Word and position data for items
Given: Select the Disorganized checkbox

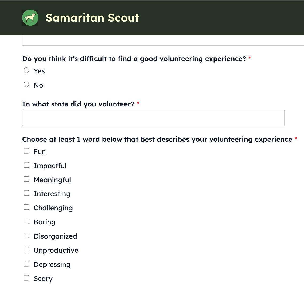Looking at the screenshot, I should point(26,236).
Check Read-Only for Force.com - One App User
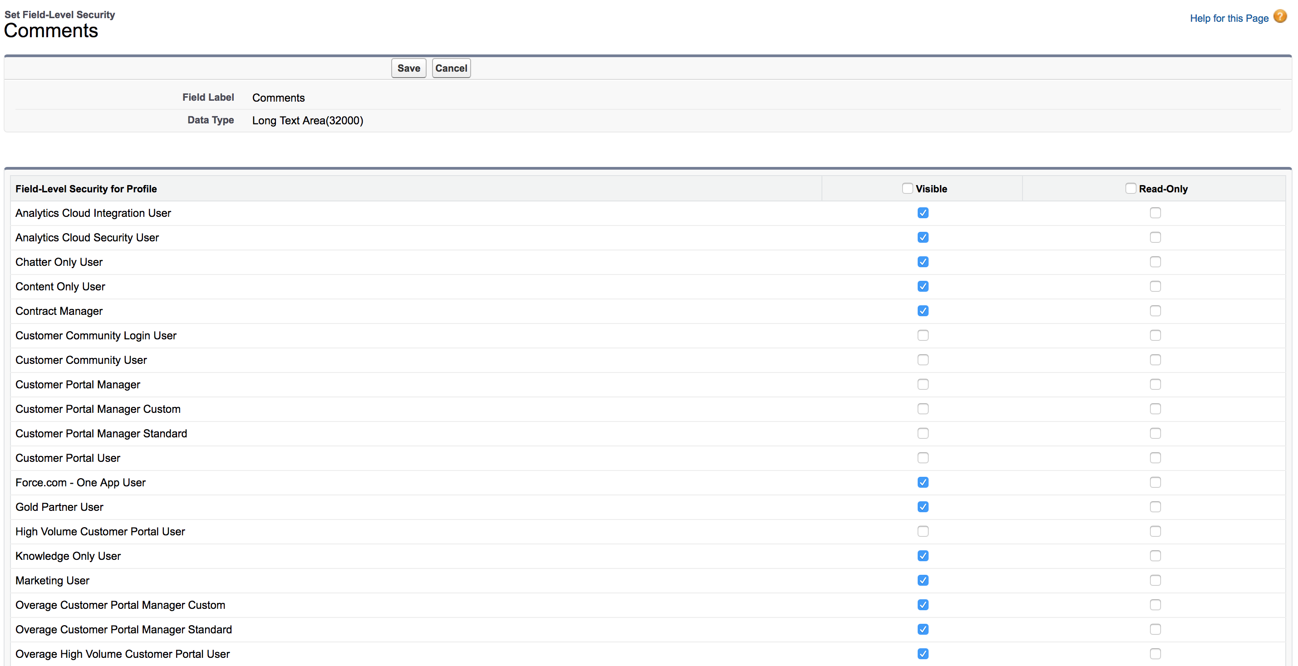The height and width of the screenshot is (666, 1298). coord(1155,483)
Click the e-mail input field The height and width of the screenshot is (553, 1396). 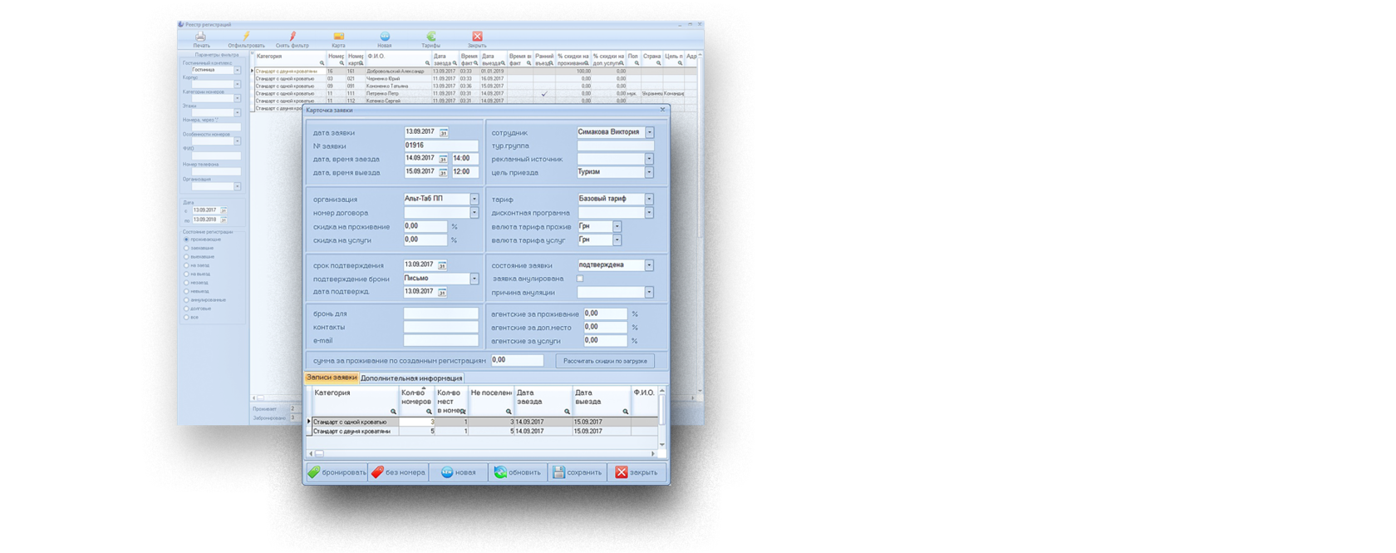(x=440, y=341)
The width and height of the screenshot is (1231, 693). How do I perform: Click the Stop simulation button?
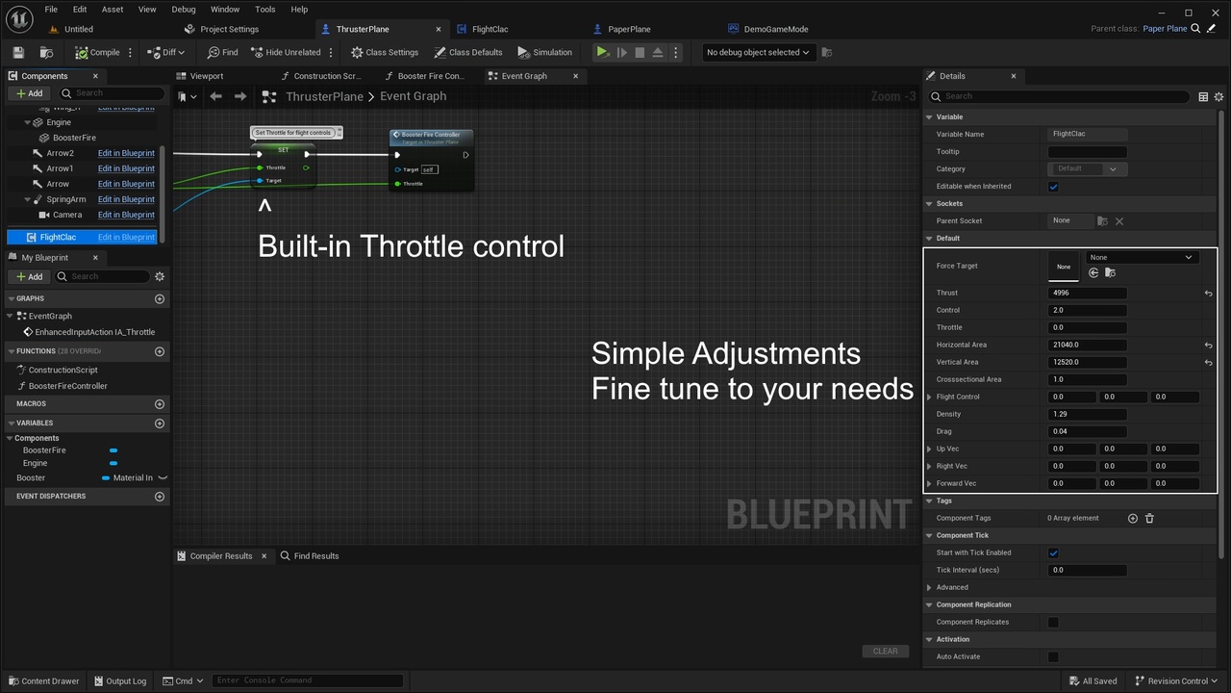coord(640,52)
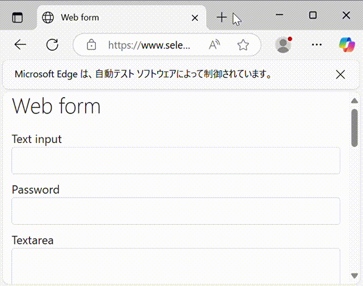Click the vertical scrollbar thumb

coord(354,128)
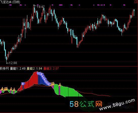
...
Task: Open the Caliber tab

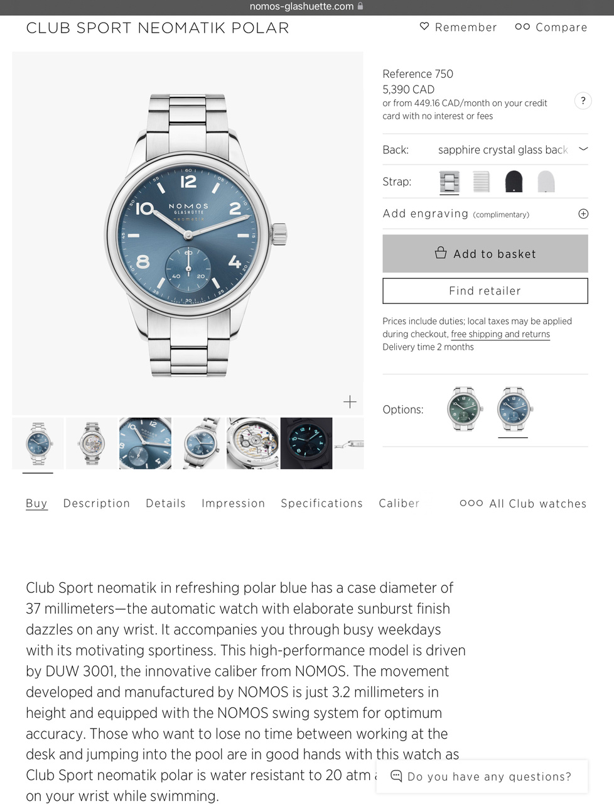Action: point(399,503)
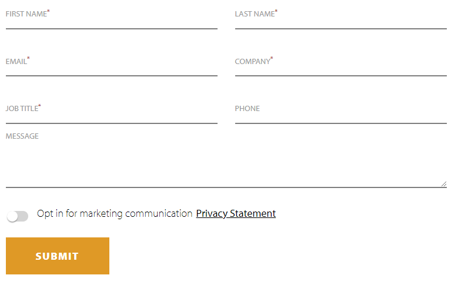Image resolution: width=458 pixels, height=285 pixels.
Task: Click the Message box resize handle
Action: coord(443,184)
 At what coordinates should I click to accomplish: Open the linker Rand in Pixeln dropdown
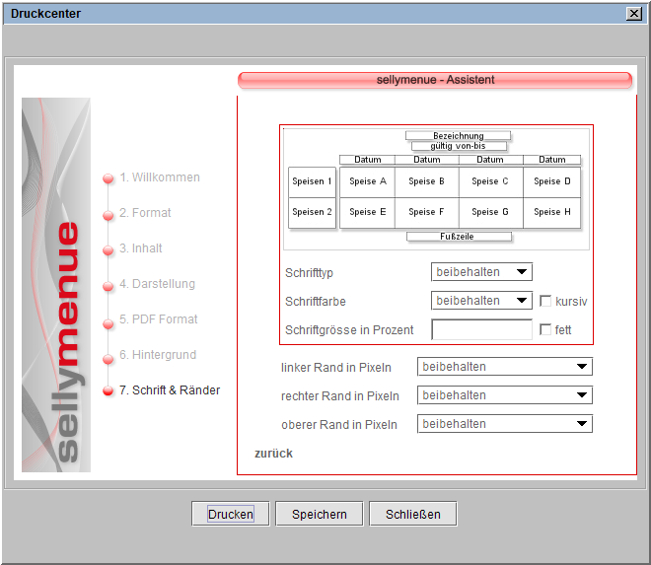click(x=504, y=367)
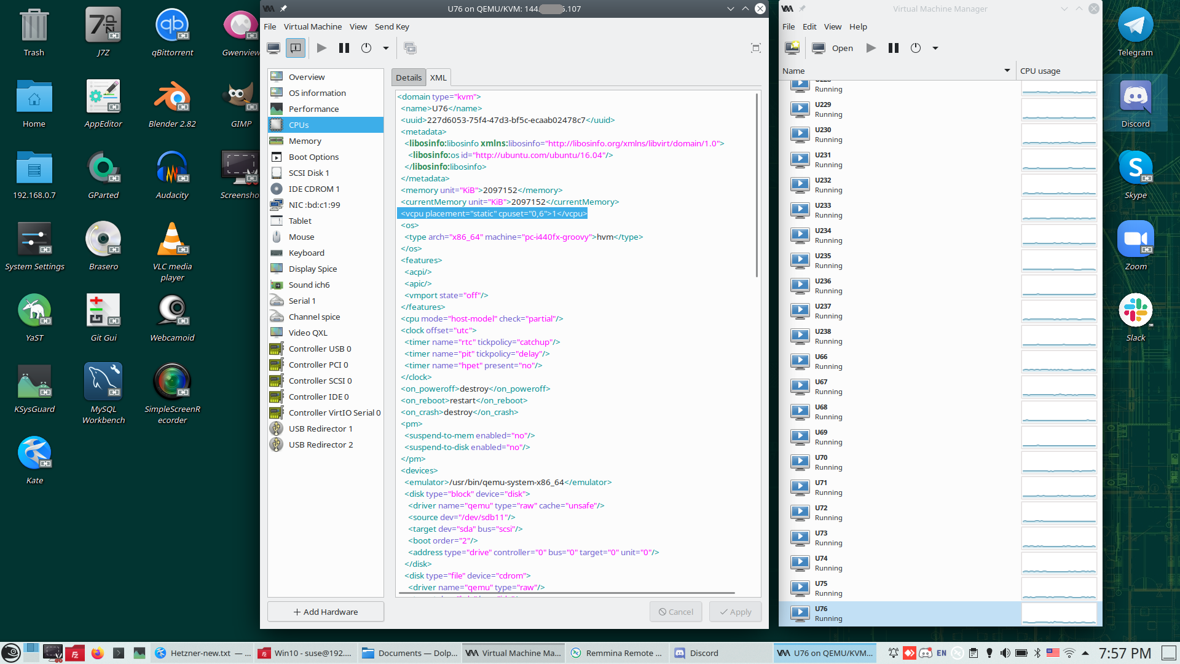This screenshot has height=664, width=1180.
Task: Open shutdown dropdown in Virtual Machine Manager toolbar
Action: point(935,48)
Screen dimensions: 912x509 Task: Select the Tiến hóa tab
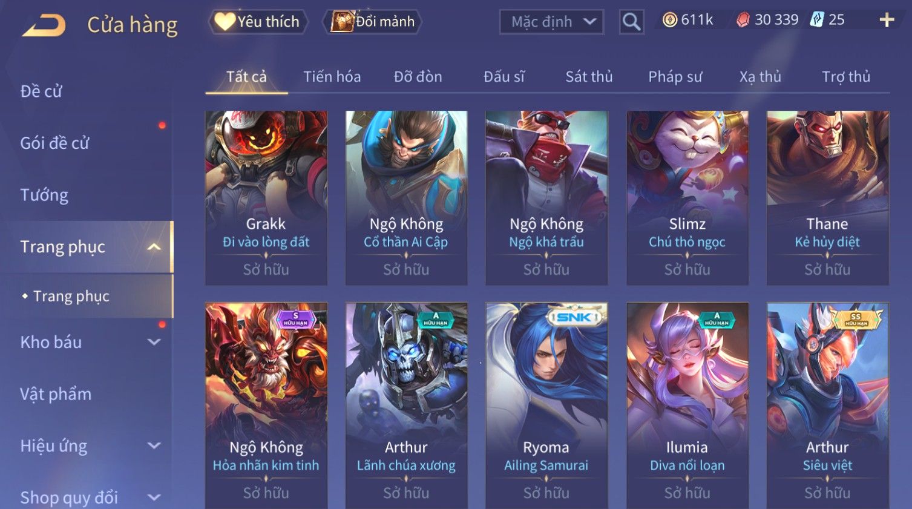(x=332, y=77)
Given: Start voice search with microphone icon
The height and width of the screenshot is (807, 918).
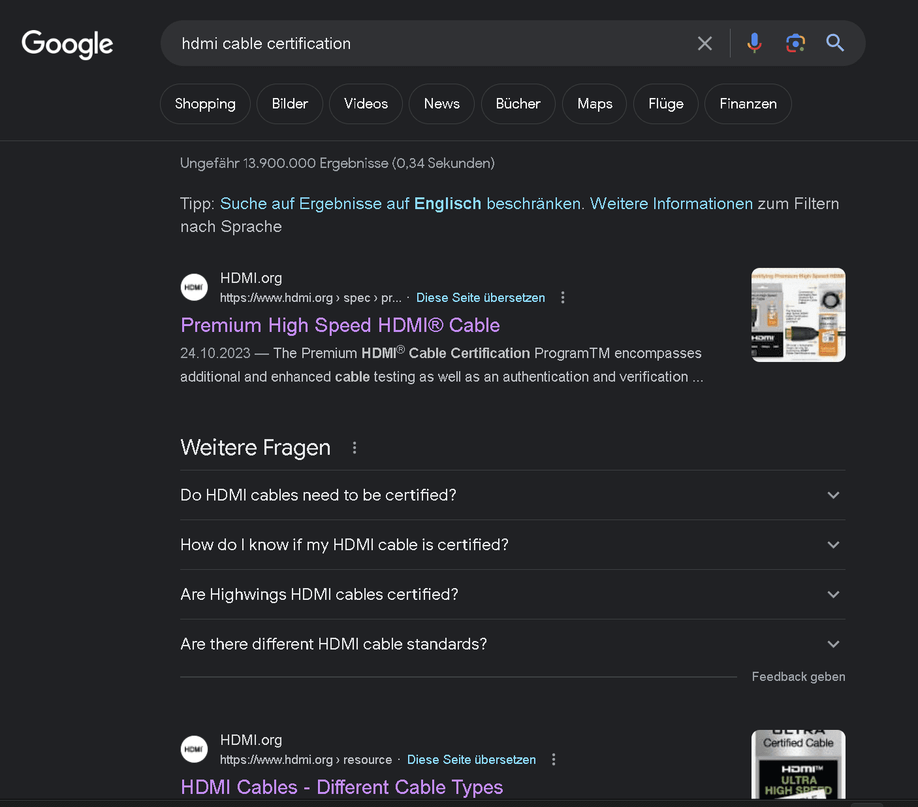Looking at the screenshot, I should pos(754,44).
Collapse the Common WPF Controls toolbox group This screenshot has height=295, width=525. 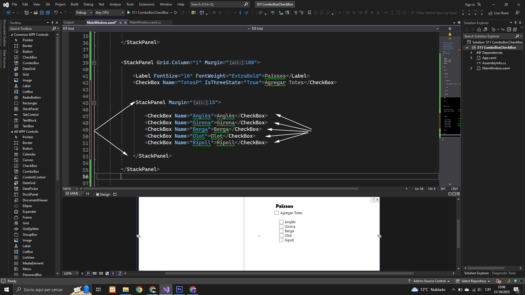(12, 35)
---
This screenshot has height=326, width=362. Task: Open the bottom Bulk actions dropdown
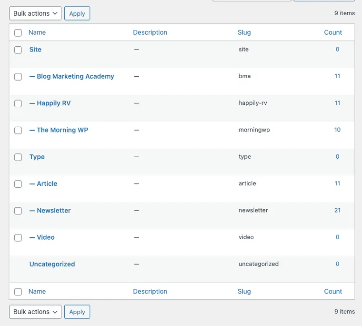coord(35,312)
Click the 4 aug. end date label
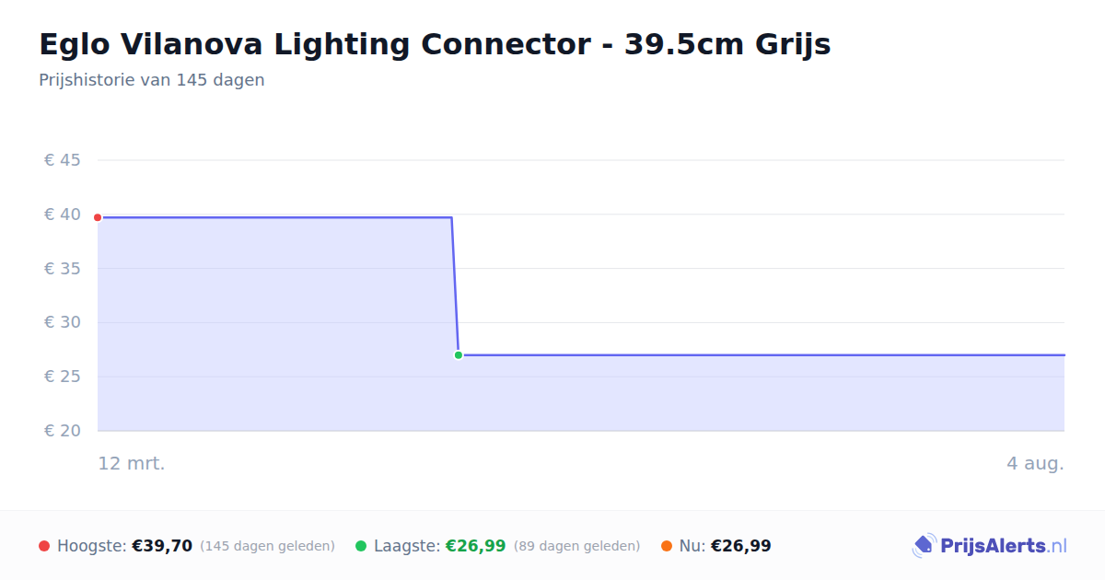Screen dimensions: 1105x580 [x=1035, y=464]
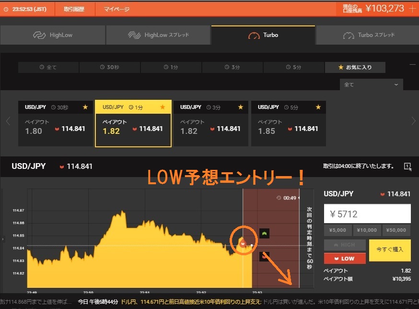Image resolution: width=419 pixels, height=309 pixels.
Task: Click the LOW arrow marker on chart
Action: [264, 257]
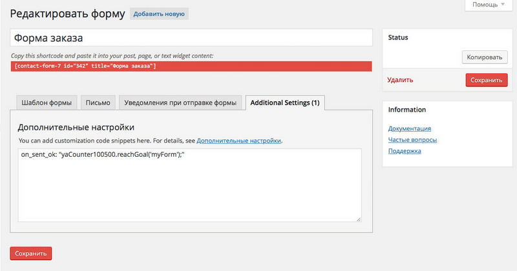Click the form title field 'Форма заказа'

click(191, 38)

# THE TASK:
Rewrite the lines from the line with "This screenshot has height=326, width=362." to the line with "click(191, 38)" as a numbered list, dropping any blank lines. Leave the pictures out of your answer.

# RESPONSE TO THIS EXERCISE:
1. This screenshot has height=326, width=362. Task: Open the bottom Bulk actions dropdown
2. coord(35,312)
3. Click the 4 aug. end date label
4. Screen dimensions: 1105x580 [x=1035, y=464]
5. Image resolution: width=419 pixels, height=309 pixels.
6. Task: Click the LOW arrow marker on chart
7. Action: [264, 257]
8. Click the form title field 'Форма заказа'
9. click(191, 38)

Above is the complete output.